Efeitos de autoanticorpos antilipoproteína lipase, antilipoproteína de baixa densidade e antilipoproteína de baixa densidade oxidada sobre o metabolismo lipídico e aterosclerose no lúpus eritematoso sistêmico

Abstract

Premature development of atherosclerosis in systemic lupus erythematosus has been widely reported. Anti-lipoprotein lipase antibody may be one cause contributing to this disorder. To assess the extent of coronary risk due to autoimmune antibodies in terms of carotid plaque in lupus patients. We compared 114 documented lupus patients with 111 normal controls matched for sex and age. Anti-lipoprotein lipase (A-LPL), anti-oxidized low density lipoprotein (A-OXLDL), and anti-low density lipoprotein (A-LDL) were measured by enzme-linked immunoabsorbent assay. Low density lipoprotein-triglyceride (LDL-Trig) and high density lipoprotein-triglyceride (HDL-Trig) were also measured. Plaque was measured by bilateral carotid ultrasound. 45.6% of patients tested positive for A-LPL, and 34.4% for A-OXLDL. 44% of normal controls tested positive for A-LPL, and 20% for A-OXLDL. Risk increased sharply in subgroups with increased antibody levels.
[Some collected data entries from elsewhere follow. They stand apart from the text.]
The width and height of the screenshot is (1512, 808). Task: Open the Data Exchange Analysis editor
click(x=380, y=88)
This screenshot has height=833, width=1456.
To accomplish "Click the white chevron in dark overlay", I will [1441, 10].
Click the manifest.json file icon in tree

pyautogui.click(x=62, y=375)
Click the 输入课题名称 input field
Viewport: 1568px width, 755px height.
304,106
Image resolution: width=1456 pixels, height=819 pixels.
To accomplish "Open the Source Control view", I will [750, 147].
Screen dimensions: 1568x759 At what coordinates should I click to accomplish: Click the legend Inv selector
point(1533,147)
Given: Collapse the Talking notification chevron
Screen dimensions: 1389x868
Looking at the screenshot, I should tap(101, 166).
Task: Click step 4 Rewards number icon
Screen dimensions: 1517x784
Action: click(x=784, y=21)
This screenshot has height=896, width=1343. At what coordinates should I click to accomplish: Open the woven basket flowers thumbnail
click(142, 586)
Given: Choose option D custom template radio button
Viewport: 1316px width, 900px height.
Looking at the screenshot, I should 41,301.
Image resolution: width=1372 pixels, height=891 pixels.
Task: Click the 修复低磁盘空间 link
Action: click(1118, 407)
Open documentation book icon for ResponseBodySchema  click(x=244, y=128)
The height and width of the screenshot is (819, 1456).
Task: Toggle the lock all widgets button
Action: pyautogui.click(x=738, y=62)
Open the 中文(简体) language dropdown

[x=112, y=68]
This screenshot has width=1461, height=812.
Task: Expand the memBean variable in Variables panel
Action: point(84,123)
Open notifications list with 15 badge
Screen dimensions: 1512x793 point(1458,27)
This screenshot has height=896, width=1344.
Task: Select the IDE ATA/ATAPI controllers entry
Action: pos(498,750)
Patients with A-LPL and A-OXLDL > 0.40 (n = 12) showed coronary risk correlations of: A-LPL x LDL-Trig = 0.7008, P = 0.0111; bilateral ultrasound vs total cholesterol = 0.62205, P = 0.0308; LDL-Trig vs myocardial infarction (MI) = 0.76562, P = 0.0037; total triglycerides vs MI = 0.78191, P = 0.0027); LDL-Trig/LDL-cholesterol vs MI = 0.80493, P = 0.0016; A-OXLDL vs USBL = 0.71930, P = 0.0084. Correlations of SLEDAI with risk variables were highly significant only in subgroups of elevated antibody levels (SLEDAI x A-OXLDL = 0.70366, P = 0.0107). A-LPL initiates the development of LDL mutations, followed by antibody production, plaque formation and coronary risk in some SLE patients.